TEXT SHOWN –
*-*-*

At Jill Stuart, the movement was the focus of her presentation, taking place Friday night at the National Arts Club on Gramercy Park. After 25 years of debuting collections through runway shows at the New York Public Library, she chose to relocate to the NAC after deeming its “beautiful collection of art by female artists” the perfect backdrop for her fall 2018 looks.
The models in her lineup, made up of artists, musicians and actresses, each played a unique role: They stood in corners and lounged in sofas, sketching, reading or writing on a notepad. One played a piano, while singing lyrics like, “I’m alright, don’t need your help.”
“Empowerment is so important,” Stuart said backstage, minutes before showtime. “We have to embrace it and really get the word out out there.”
Chromat’s Becca McCharen has certainly done her part: On Friday afternoon, true to form, she sent a diverse array of models down her runway, this time to a soundtrack of Slayrizz belting out her empowerment anthem, “Salvage.”
Then on Saturday night, Alexander Wang kept to the theme, turning out his own take on the power woman. He premiered a collection infused with references from the ‘80s (including claw hair clips), because that was the decade “when we first saw female empowerment in the office,” lead hairstylist Guido Palau divulged to Fashionista before the show.

*-*-*

WHAT YOU SHOULD DO – Can you carry the fashion week report on empowerment forward, picking up after "divulged to Fashionista before the show"?

DATA –
*-*-*

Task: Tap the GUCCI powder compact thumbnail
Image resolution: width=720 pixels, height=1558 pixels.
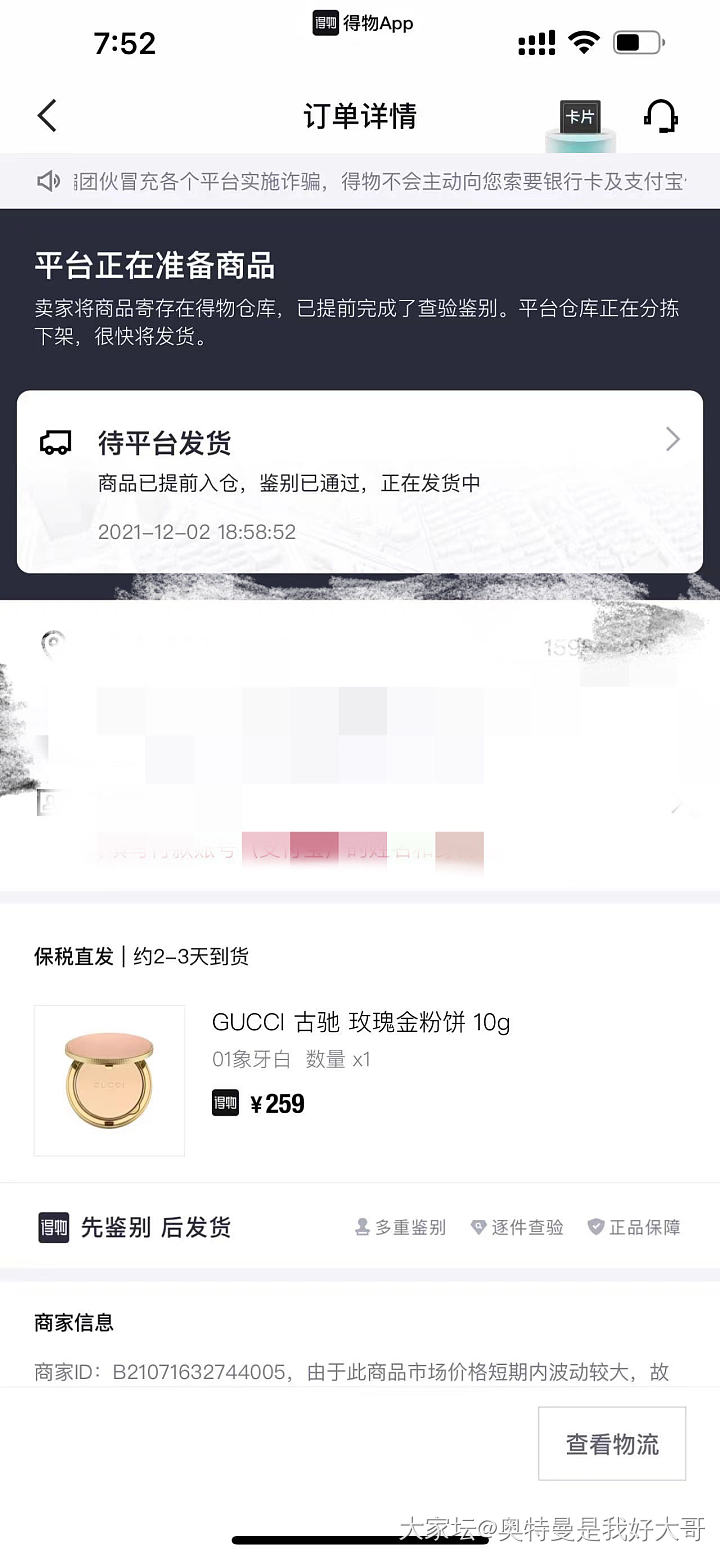Action: tap(110, 1081)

*-*-*

SOLVED PROBLEM –
And of course, prior to the weekend, there were those bedazzled “Pussy Power” bags and shoes Tom Ford debuted earlier in the week.
Elsewhere, Sachin and Babi designers Sachin and Babi Ahluwalia decided to skip the runway this season in favor of showing their collection through appointments throughout the week, and simultaneously launching their fall digital campaign featuring model Maye Musk. The brand’s customer doesn’t relate to runway models, said Sachin.
“Ms. Musk is more than just a beautiful face to represent the brand,” he said. “She is an empowering woman with a vivacious personality and a spirit that is infectious. She’s a reflection of today’s culture and current environment.”
Celine Semaan, the CEO and designer at the sustainable fashion and accessories brand Slow Factory, realizes that running her own fashion brand is, in and of itself, an unsustainable exercise.
“Not eating, not dressing, doing nothing — those are all the most sustainable options,” said Semaan. “Our job is to give people better options.”
During New York Fashion Week, Semaan hosted an event about sustainability, technology and human rights in the fashion industry because, as she put it, she wants to do her part to mobilize the industry to taking steps, no matter how small, toward becoming more sustainable. She also planned to watch out for meaningful messages around change during the runway shows, now that being considered an activist brand is considered cool.
“Brands are running campaigns around where their clothes are made, and customers are asking for more accountability from brands,” she said.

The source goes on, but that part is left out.